By Kristen Anderson, March 3, 2023

Family Child Care Homes (FCCHs), where residents are licensed to provide child care in their homes, offer essential services to families that many child care centers do not meet. It’s in these home-based settings across California, that infants and toddlers receive needed care during non-traditional work times (beyond weekday hours). These are oftentimes the children of first responders, nurses, or service or retail workers, for example. FCCHs may charge lower fees than center-based programs and can be better cultural and linguistic matches for families. In many communities, however, there are not enough FCCHs to meet the demand for services.

 

Child sitting on floor painting. Photo by Brittani Burns on Unsplash.

In 2019, to retain and expand FCCHs, the State Legislature passed SB 234 (Skinner). SB 234 preempts local regulations and extends the by-right use of residential properties for Large Family Child Care Homes (for up to 14 children, depending on ages) in the same form that has existed for decades for Small Family Child Care Homes (up to 8 children). Additionally, the legislation permits both Small and Large FCCH in any residential dwelling type; does not allow discretionary planning permits, business licenses, or other fees or permits to be required; and stipulates that parking, noise, spacing, sign, or other standards cannot apply to FCCHs unless they apply to all residences in the same zoning district. Other sections of the law prevent landlords and homeowners associations from restricting FCCH operations.

More proactive strategies are employed in some APA CA Northern Section communities and by some developers to support licensed FCCH providers. For example, residence-based child care policies are recommended for inclusion in the San Mateo County Housing Element, and the advocacy group Build Up San Mateo County published a brief on housing-related and facility improvement resources for FCCH providers. In San Francisco, some affordable housing developers are including specifically designed apartments to lease to licensed providers.

 

Jurisdictions in the Northern Section service area whose zoning codes correctly list Small and Large FCCHs as a permitted use in all residences include Santa Rosa (Sonoma Co.); Santa Cruz County and Capitola (awaiting Coastal Commission approval); San Pablo & Antioch (Contra Costa Co.); San Mateo County and the cities of San Mateo and Redwood City; and Gilroy and San Jose (Santa Clara Co.).
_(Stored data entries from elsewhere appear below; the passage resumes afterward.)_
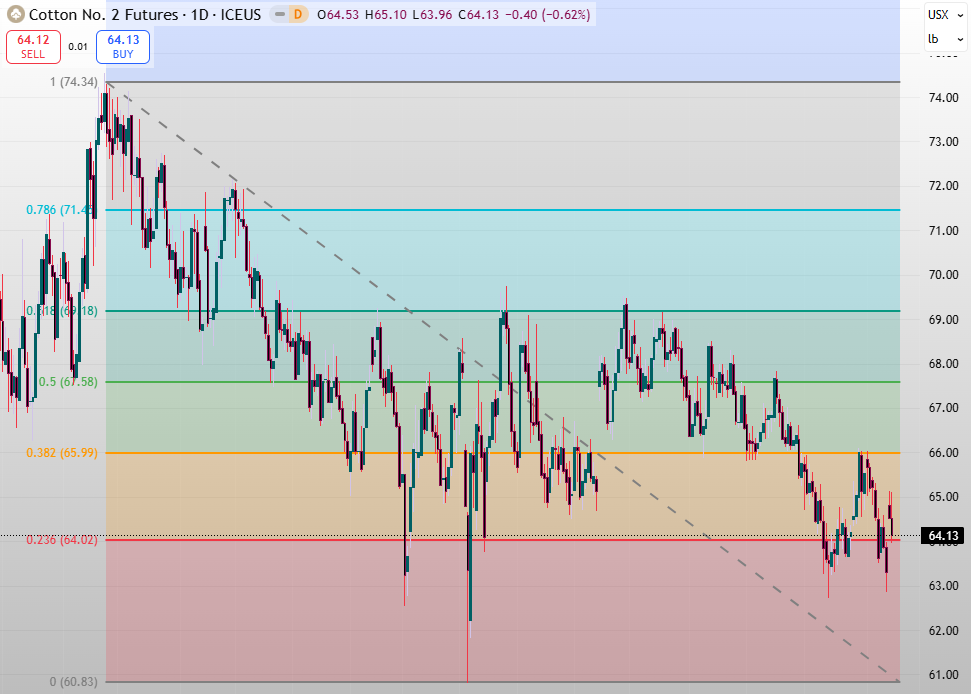This screenshot has height=694, width=971.
Task: Click the 1 (74.34) Fibonacci top label
Action: tap(73, 82)
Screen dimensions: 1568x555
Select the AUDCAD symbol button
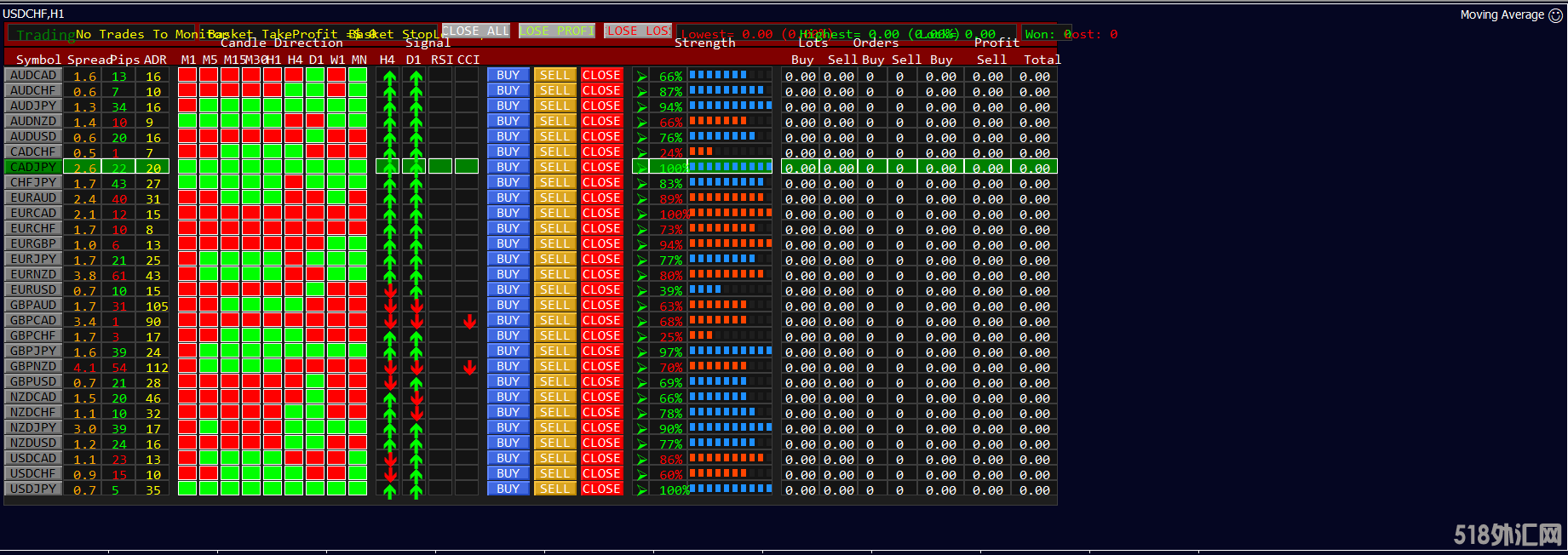[x=33, y=75]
The cities of San Rafael and Novato in Marin County need to change references to single-family dwellings only.

 


Resources

Please select the links below to be directed to the appropriate resource.
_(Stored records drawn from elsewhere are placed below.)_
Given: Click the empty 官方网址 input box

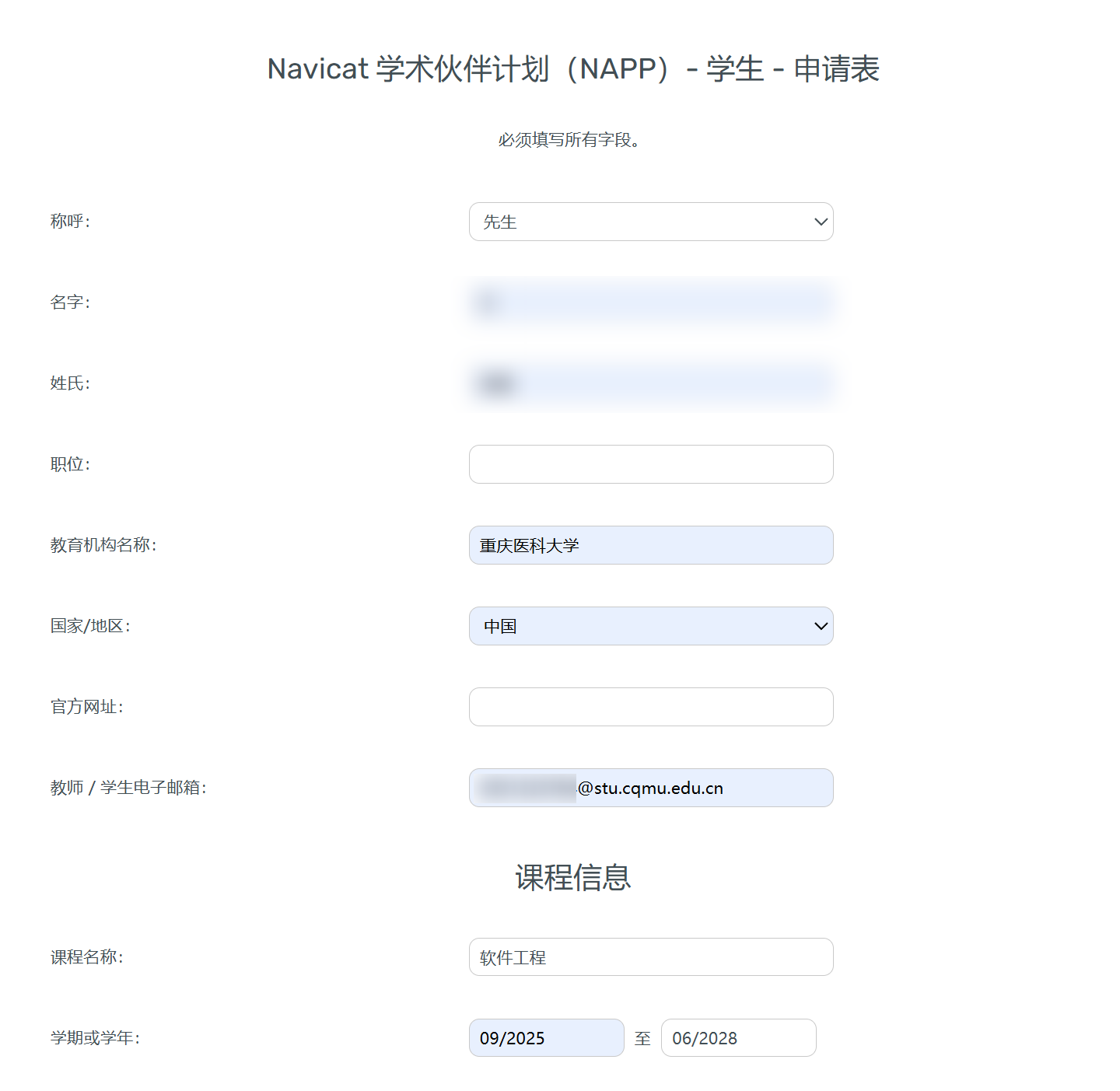Looking at the screenshot, I should [650, 707].
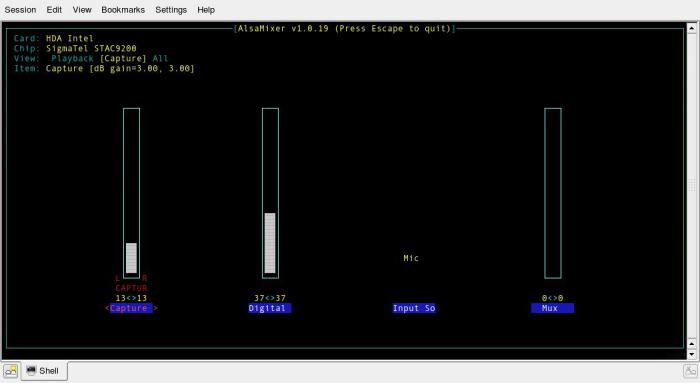Select the Capture channel label
The height and width of the screenshot is (383, 700).
[131, 308]
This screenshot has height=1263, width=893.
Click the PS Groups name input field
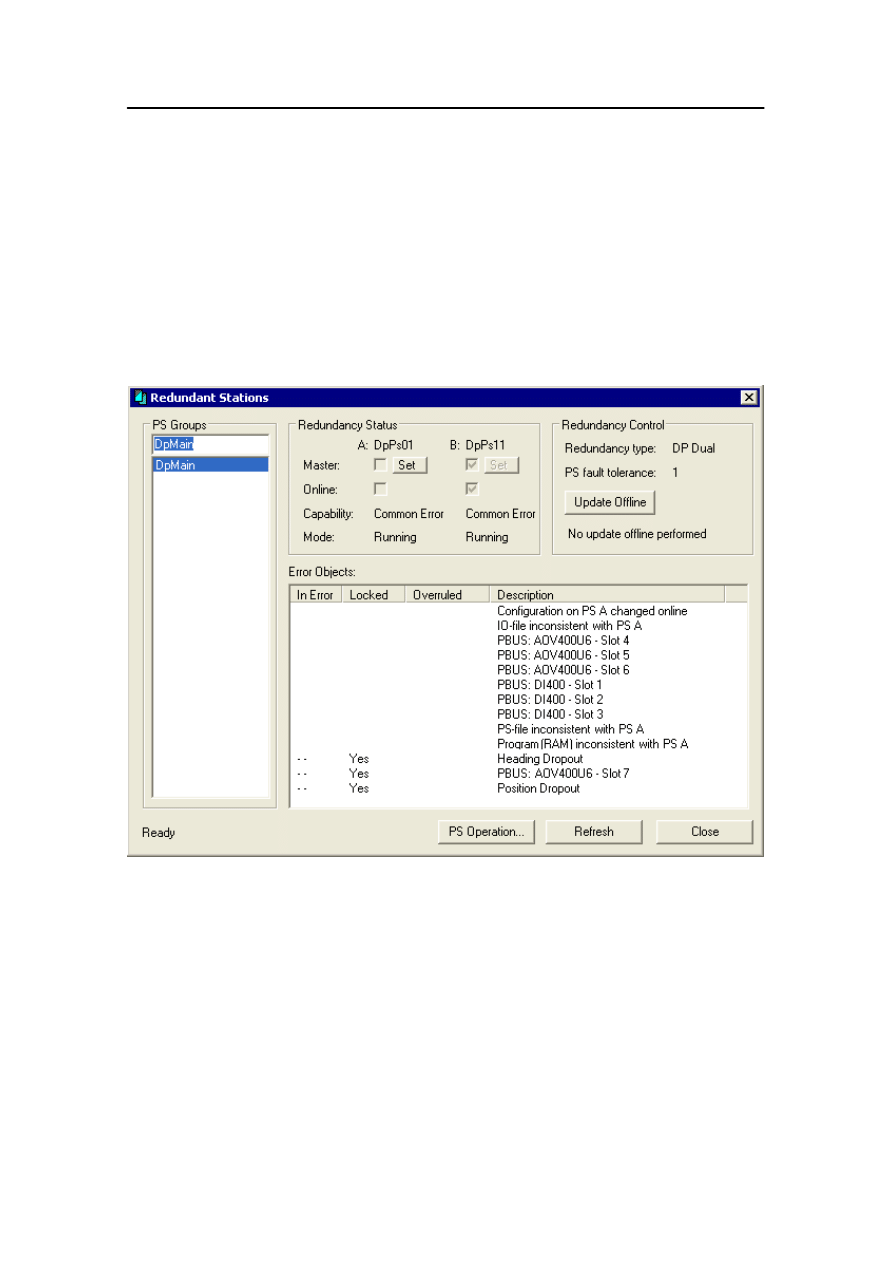[210, 444]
Two Mothers Meeting For Play Date With Babies At Home In Loft Apartment

Cal. Code Regs. Tit. 22, § 102352 – Definitions

The terms Family Day Care Home and Day Care Center are used in Health and Safety Code, but State child care regulations (cited below) are moving to replace ‘Day’ with ‘Child’, distinguishing it from other types of day care which do not enjoy the same protections. Combining all types of adult and child day care in local codes is not recommended for this reason.

(f) (1) “Family Day Care” or “Family Child Care” means regularly provided care, protection and supervision of children, in the care giver’s own home, for periods of less than 24 hours per day, while the parents or authorized representatives are away. The term “Family Child Care” supersedes the term “Family Day Care” as used in previous regulations.

  • (A) “Small Family Child Care Home” means a home that provides family child care for up to six children, or for up to eight children if the criteria in Section 102416.5(b) are met. These capacities include children under age 10 who reside at the licensee’s home.
  • (B) “Large Family Child Care Home” means a home that provides family child care for up to 12 children, or for up to 14 children if the criteria in Section 102416.5(d) are met. These capacities include children under age 10 who reside at the licensee’s home and the assistant provider’s children under age 10.

Example Zoning Code Language Family Child Care Homes

The Cities of Antioch and Santa Rosa are used as examples.

City of Antioch Zoning Ordinance § 9-5.3817 Small and large family day care homes

  • (A) The use of a dwelling as a small or large family day care home shall be considered a residential use of property. No business license fee or tax shall be imposed by the city for the privilege of operating a small family or large family day care home. Also, such use of a residence shall not constitute a change of occupancy for the purposes of the State Housing Law and the Uniform Building Code.
  • (B) Small and large family day care homes shall comply with all building code standards, standards established by the State Fire Marshal, and state licensing requirements.
  • (Ord. 897-C-S, passed 10-25-94; Am. Ord. 2178-C-S, passed 1-28-20)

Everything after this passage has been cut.